- Assignment
Line by line, please look for the word "agent" in the following records, then copy each line you find it in.

● ● ● ● ●

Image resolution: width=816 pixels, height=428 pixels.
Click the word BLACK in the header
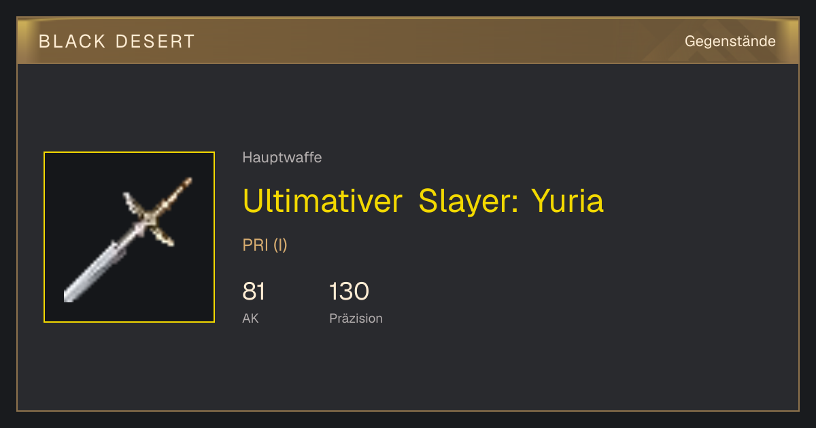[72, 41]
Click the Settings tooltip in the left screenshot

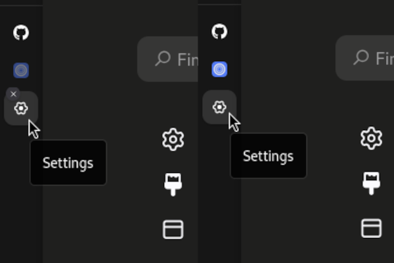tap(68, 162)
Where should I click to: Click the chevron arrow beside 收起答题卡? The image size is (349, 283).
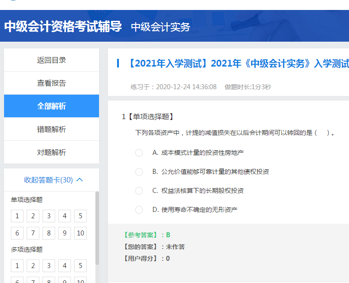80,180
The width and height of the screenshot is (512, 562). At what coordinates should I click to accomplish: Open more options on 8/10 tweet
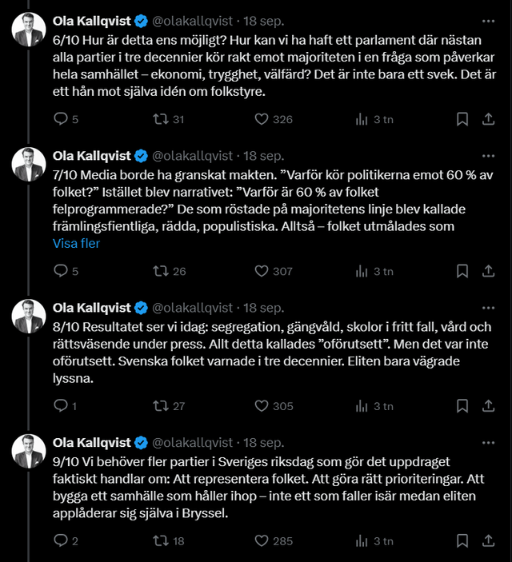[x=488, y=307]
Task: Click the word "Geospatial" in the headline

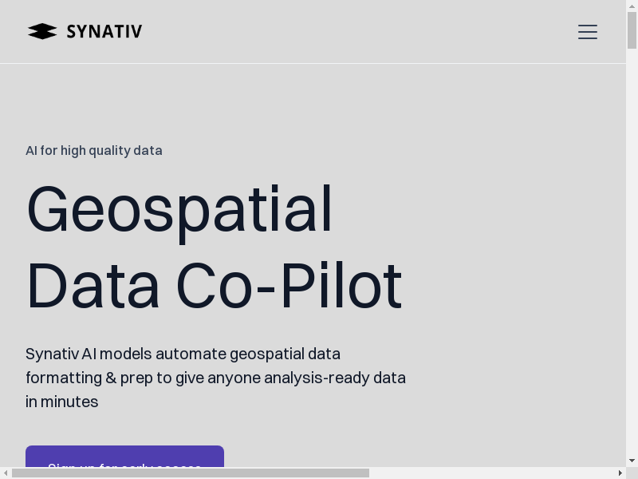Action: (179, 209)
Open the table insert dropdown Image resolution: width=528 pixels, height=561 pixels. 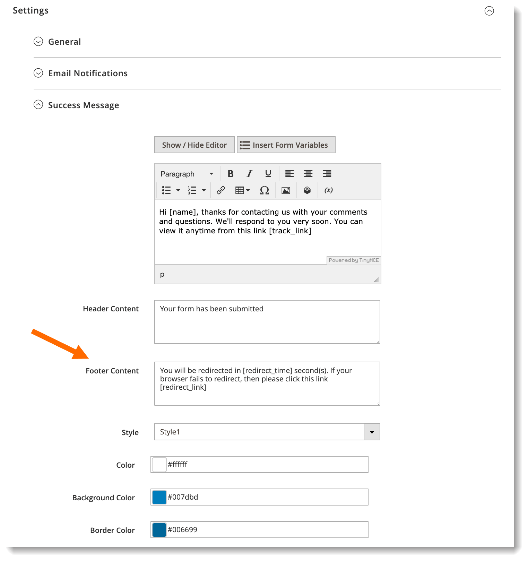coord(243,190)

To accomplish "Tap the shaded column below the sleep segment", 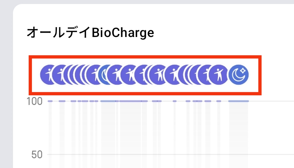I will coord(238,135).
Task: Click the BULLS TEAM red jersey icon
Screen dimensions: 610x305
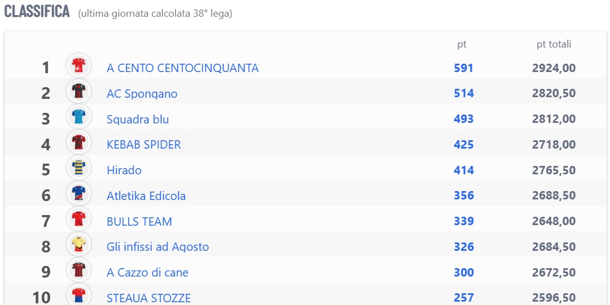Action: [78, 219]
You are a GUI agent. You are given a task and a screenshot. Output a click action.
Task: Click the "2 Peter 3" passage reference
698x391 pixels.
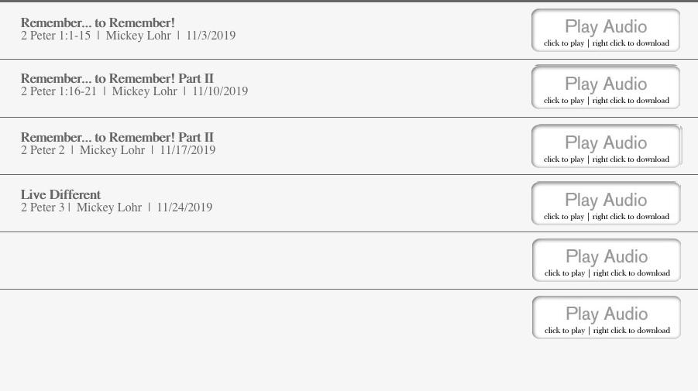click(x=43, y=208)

● ● ● ● ●

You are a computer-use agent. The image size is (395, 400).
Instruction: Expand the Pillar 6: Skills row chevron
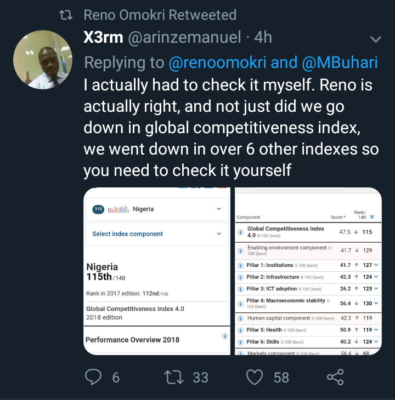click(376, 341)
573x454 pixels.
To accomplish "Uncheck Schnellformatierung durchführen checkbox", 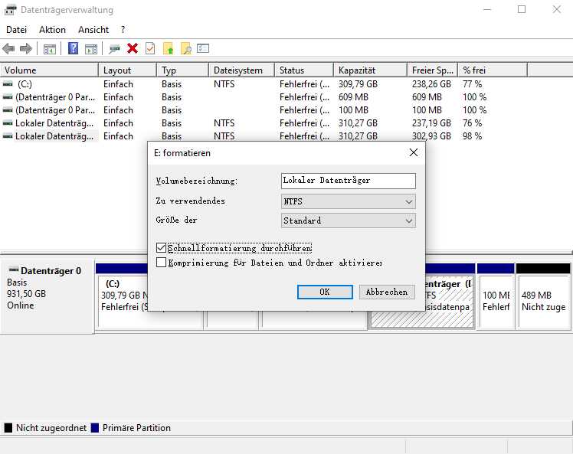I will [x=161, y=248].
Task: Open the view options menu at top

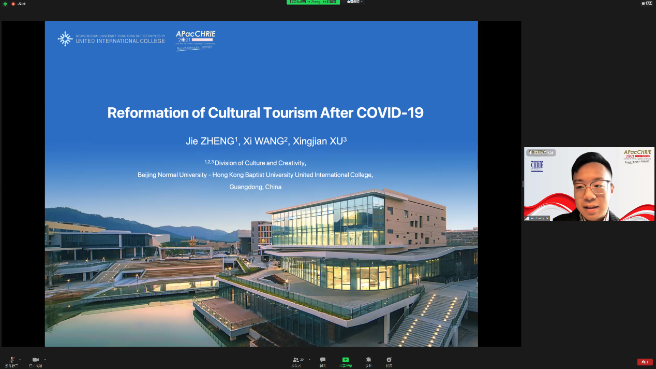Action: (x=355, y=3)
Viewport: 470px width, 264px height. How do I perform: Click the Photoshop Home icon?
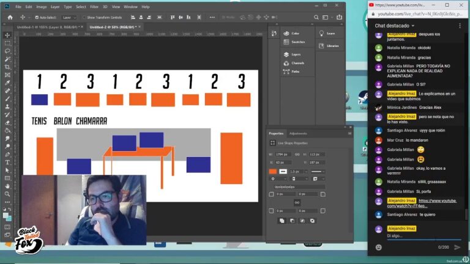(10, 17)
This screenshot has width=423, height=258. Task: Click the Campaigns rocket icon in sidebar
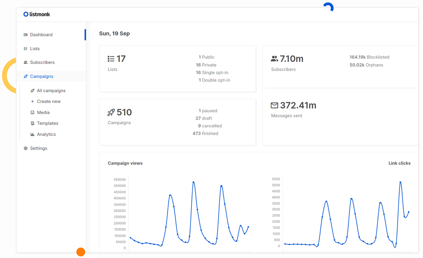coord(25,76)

● ● ● ● ●

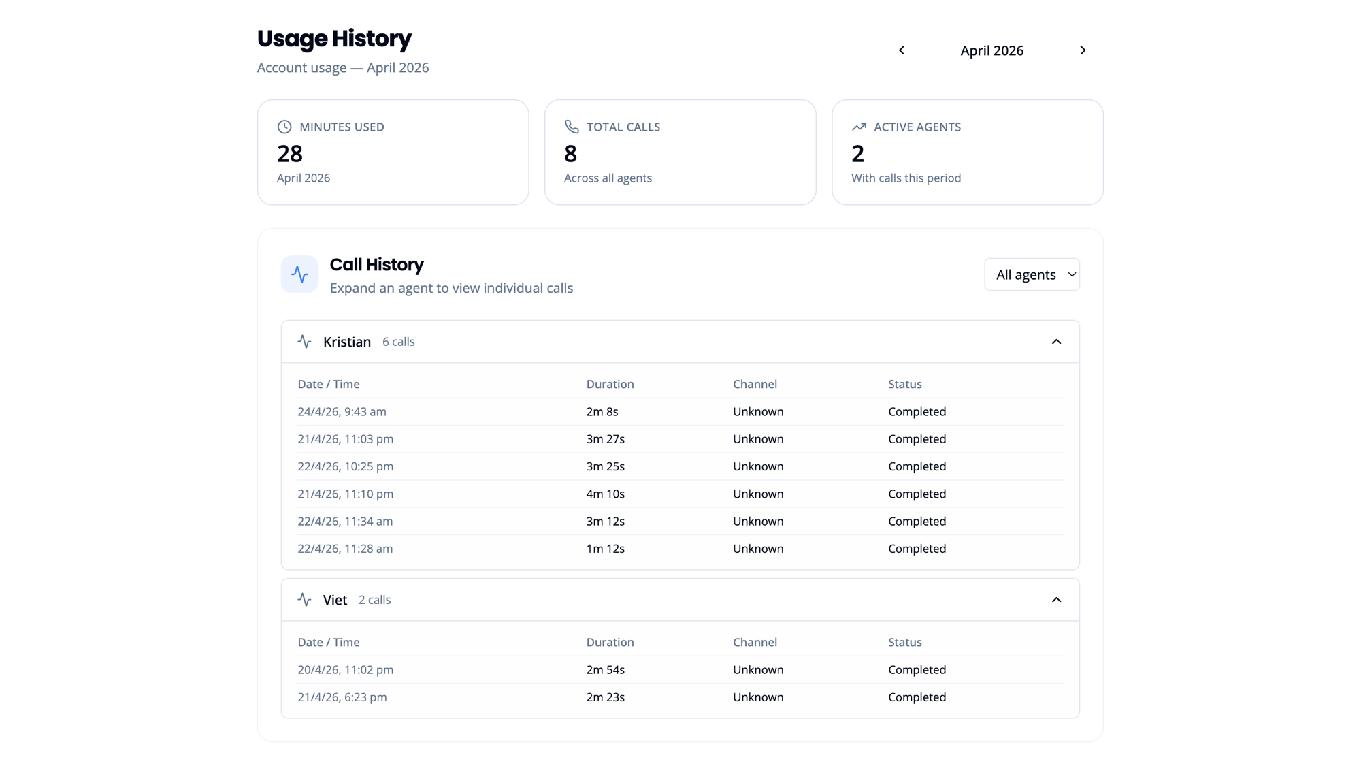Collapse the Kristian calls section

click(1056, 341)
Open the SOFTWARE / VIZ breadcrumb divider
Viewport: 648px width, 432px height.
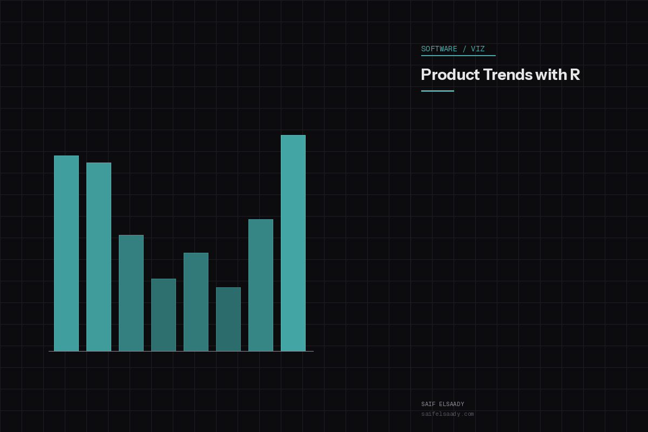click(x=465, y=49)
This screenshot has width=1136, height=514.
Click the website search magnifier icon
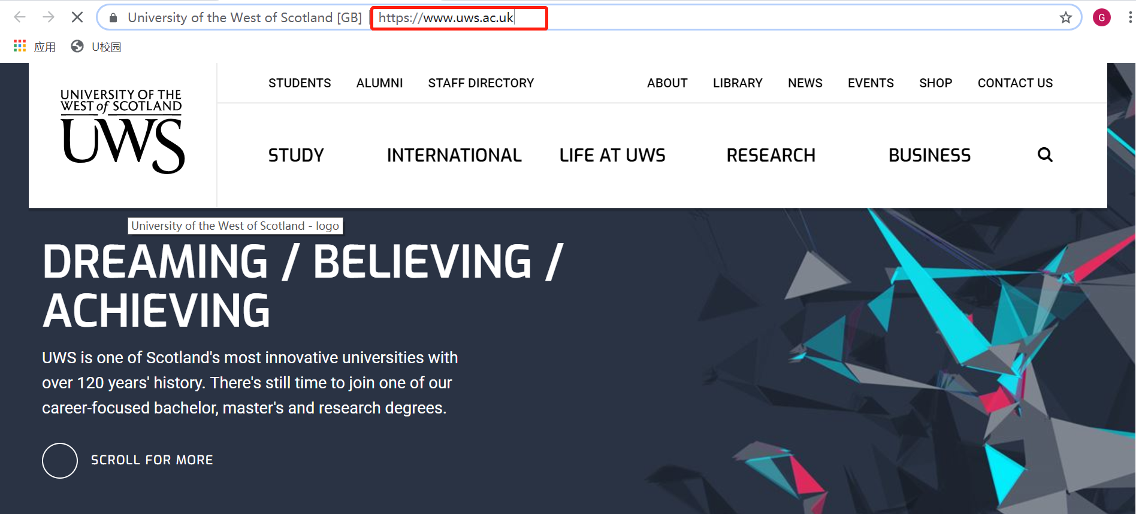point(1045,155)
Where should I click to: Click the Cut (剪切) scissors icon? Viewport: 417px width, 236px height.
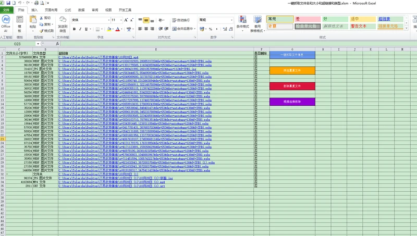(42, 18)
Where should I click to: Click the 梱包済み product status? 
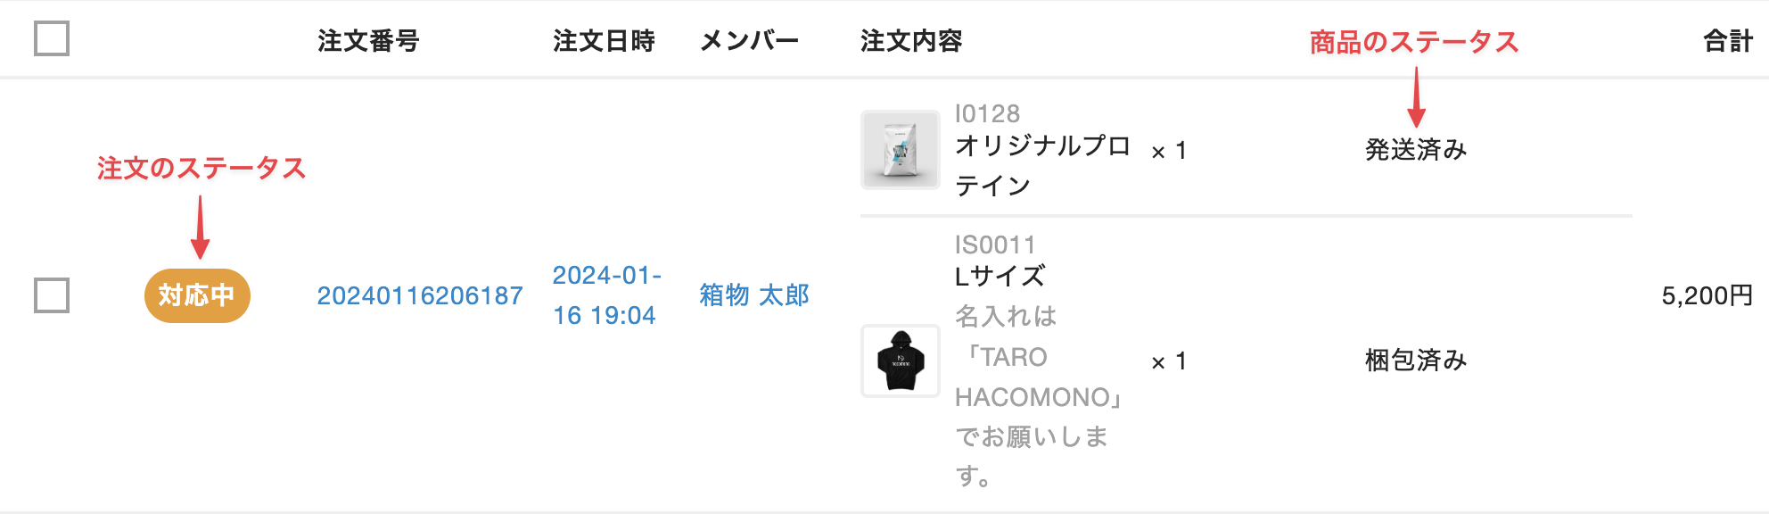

● ● ● ● ●

- Result
You are a GUI agent. You are given a task and a screenshot. Output a click action.
You are a computer-use agent. The image size is (395, 400).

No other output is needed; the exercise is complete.